EXERCISE GOAL
Nothing but the lines from the one containing "trennews.id (232, 242)" through the last line of the data below should be returned, each copied exactly.

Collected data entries
##########

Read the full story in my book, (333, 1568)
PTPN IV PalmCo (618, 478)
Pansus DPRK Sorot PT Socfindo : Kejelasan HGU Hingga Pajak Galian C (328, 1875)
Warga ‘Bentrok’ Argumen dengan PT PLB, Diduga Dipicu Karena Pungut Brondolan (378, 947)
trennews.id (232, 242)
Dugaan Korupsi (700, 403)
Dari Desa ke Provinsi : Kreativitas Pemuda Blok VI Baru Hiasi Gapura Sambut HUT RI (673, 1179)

##########

REPLY
trennews.id (232, 242)
Dugaan Korupsi (700, 403)
Dari Desa ke Provinsi : Kreativitas Pemuda Blok VI Baru Hiasi Gapura Sambut HUT RI (673, 1179)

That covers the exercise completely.